# Passage for review:
New paper:

Hesselberg, T. and Lehmann, F.-O. (2009) The role of experience in flight behaviour of Drosophila.Journal of Experimental Biology 212, 3377-3386.

The paper is from postdoc in the BioFuture Research Group of Fritz-Olaf Lehmann at the University of Ulm in Germany. I was there from 2006 to 2007, but due to delays with analysing the data and writing-up as well as a tough review process the paper is first out now.

The paper can be accessed here if you have an institutional licence. Other interested are welcome to contact me for a copy.

Abstract
Experience plays a key role in the acquisition of complex motor skills in running and flight of many vertebrates. To evaluate the significance of previous experience for the efficiency of motor behaviour in an insect, we investigated the flight behaviour of the fruit fly Drosophila. We reared flies in chambers in which the animals could freely walk and extend their wings, but could not gain any flight experience. These naive animals were compared with control flies under both open- and closed-loop tethered flight conditions in a flight simulator as well as in a free-flight arena. The data suggest that the overall flight behaviour in Drosophila seems to be predetermined because both groups exhibited similar mean stroke amplitude and stroke frequency, similar open-loop responses to visual stimulation and the immediate ability to track visual objects under closed-loop feedback conditions. In short free flight bouts, peak saccadic turning rate, angular acceleration, peak horizontal speed and flight altitude were also similar in naive and control flies. However, we found significant changes in other key parameters in naive animals such as a reduction in mean horizontal speed (–23%) and subtle changes in mean turning rate (–48%). Naive flies produced 25% less yaw torque-equivalent stroke amplitudes than the controls in response to a visual stripe rotating in open loop around the tethered animal, potentially suggesting a flight-dependent adaptation of the visuo-motor gain in the control group. This change ceased after the animals experienced visual closed-loop feedback. During closed-loop flight conditions, naive flies had 53% larger differences in left and right stroke amplitude when fixating a visual object, thus steering control was less precise. We discuss two alternative hypotheses to explain our results: the `neuronal experience’ hypothesis, suggesting that there are some elements of learning and fine-tuning involved during the first flight experiences in Drosophila and the `muscular exercise’ hypothesis. Our experiments support the first hypothesis because maximum locomotor capacity seems not to be significantly impaired in the naive group. Although this study primarily confirms the genetic pre-disposition for flight in Drosophila, previous experience may apparently adjust locomotor fine control and aerial performance, although this effect seems to be small compared with vertebrates.

# Input data:
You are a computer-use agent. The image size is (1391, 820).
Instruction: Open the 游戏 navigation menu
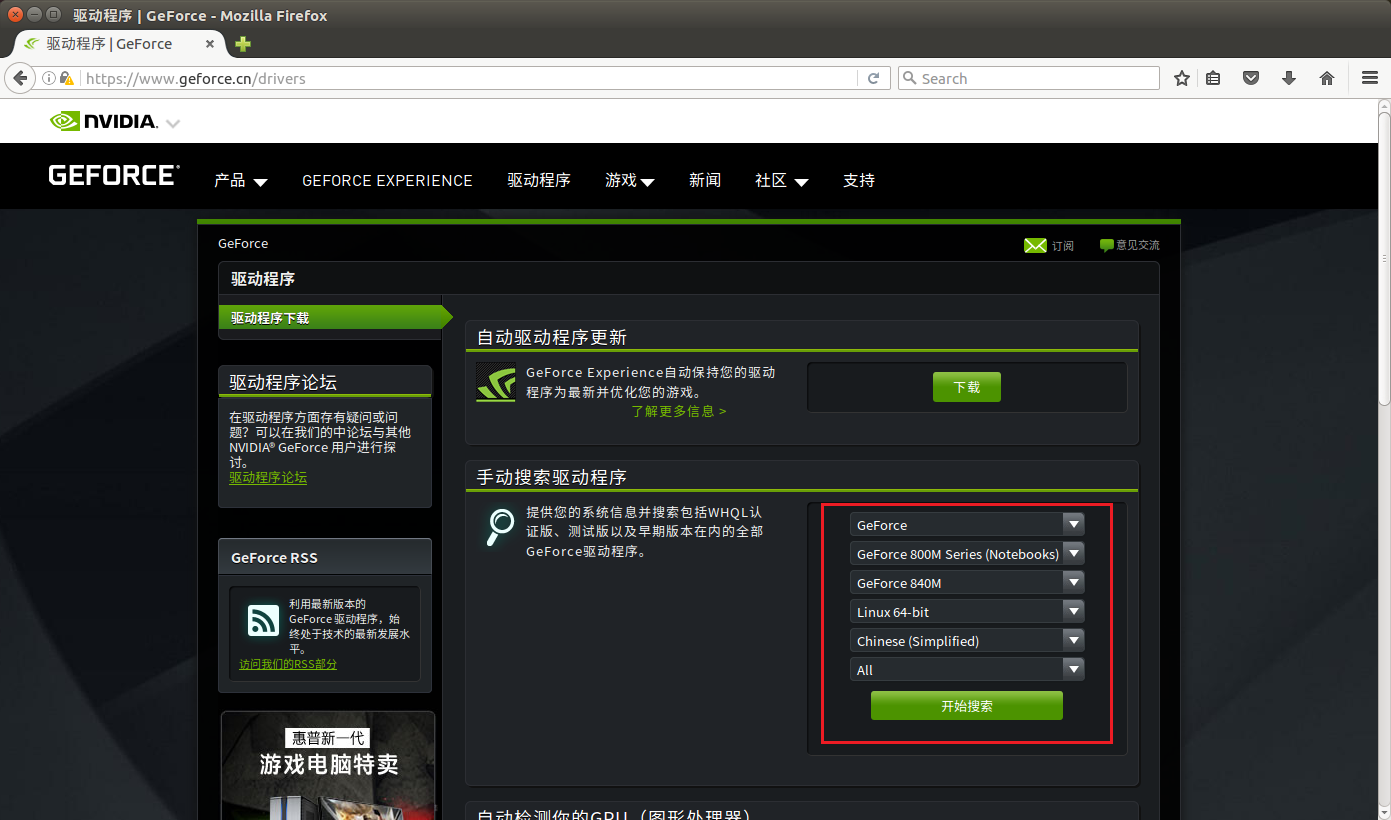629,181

---

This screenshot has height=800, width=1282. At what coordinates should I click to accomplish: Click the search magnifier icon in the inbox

# Problem to work on:
Please copy the passage from the post on fruit fly flight experience word for word, starting with "Hesselberg, T. and" and going on through "for a copy.".

# Solution:
Hesselberg, T. and Lehmann, F.-O. (2009) The role of experience in flight behaviour of Drosophila.Journal of Experimental Biology 212, 3377-3386.

The paper is from postdoc in the BioFuture Research Group of Fritz-Olaf Lehmann at the University of Ulm in Germany. I was there from 2006 to 2007, but due to delays with analysing the data and writing-up as well as a tough review process the paper is first out now.

The paper can be accessed here if you have an institutional licence. Other interested are welcome to contact me for a copy.